Department of Agriculture’s (DA) livelihood initiatives received P1.35 billion for the Aquaculture Sub-Program aimed “to improve the country’s technology for breeding and larval rearing of fish and ensure the production of high-quality products.” The DA’s Special Area of Agricultural Development (SAAD) Program Phase 2 was allocated P1.094 billion. The program aims to reduce poverty by providing agricultural and fishery interventions to the poor farming and fishing sectors.
Another P210.9 million was dedicated to the Department of Agrarian Reform’s Major Crop-based Block Farm Productivity Enhancement Program, which seeks to optimize the efficiency, productivity, and profitability of farms owned by Agrarian Reform Beneficiaries (ARBs).
All these livelihood programs total about P32B.

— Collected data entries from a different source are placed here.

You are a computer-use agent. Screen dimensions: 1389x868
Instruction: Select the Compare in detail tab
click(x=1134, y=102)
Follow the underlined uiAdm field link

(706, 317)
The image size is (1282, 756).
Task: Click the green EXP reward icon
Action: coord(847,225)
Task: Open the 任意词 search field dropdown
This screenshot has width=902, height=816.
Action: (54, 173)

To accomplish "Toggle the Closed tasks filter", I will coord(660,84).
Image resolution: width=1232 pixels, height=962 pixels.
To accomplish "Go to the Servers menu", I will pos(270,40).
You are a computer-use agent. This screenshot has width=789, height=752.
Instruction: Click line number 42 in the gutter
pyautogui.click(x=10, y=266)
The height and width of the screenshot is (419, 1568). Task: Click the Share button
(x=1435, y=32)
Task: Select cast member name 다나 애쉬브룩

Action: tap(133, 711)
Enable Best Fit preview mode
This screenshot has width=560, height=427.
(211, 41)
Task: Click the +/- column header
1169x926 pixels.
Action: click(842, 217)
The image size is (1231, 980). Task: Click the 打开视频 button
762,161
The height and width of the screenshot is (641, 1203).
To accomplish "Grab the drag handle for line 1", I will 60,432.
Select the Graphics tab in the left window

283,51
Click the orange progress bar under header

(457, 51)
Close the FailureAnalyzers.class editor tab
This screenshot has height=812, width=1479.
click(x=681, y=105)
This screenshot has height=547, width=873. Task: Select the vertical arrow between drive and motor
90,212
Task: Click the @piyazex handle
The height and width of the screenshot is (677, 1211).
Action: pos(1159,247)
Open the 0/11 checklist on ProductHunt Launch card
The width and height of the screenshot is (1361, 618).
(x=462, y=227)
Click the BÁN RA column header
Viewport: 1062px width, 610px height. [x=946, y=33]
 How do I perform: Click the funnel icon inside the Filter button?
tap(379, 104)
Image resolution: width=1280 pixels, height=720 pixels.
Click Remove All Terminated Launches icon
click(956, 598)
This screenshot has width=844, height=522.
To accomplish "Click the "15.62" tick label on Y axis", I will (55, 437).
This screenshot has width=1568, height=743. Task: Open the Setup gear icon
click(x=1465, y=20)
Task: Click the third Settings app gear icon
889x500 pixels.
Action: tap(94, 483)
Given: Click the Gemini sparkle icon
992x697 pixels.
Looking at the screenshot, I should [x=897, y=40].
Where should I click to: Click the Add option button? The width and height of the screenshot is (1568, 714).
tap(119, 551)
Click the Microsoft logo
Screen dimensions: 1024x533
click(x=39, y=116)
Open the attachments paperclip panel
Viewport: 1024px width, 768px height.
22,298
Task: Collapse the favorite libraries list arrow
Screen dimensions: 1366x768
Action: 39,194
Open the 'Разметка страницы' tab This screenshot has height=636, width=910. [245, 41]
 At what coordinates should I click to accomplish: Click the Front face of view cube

Given how livelihood projects could require as little as P50,000 for a cluster of about five families, one might believe that up to 600,000 families or around 3,000,000 people could benefit. Based on the latest unemployment data from the Philippine Statistics Authority, 2.37M unemployed Filipinos are as of January 2023.
These are line budget items in the 2024 Philippine National Budget of P5.768, which implies that these earmarks will be recurring and sustained. Then how is it not possible to erase unemployment in the Philippines altogether? The devil is in the details, which is harder to extrapolate. However, mathematical wizardry is optional to conclude that something needs to be corrected.
The next question arises. If P32B in livelihood funding is good, why not P320B? Enable the farmer to own more of the agricultural supply chain – post-harvest facilities, mechanization, storage, packaging, and delivery direct to their customers. Enable the fisherfolk to own and operate commercial fishing vessels that rival those of other countries, including ice storage and onboard processing of their catch, ultimately land-based logistical operations. It must become a national aspiration to eventually allocate at least 10% of all government budgets towards livelihood, from national to city and municipal budgets.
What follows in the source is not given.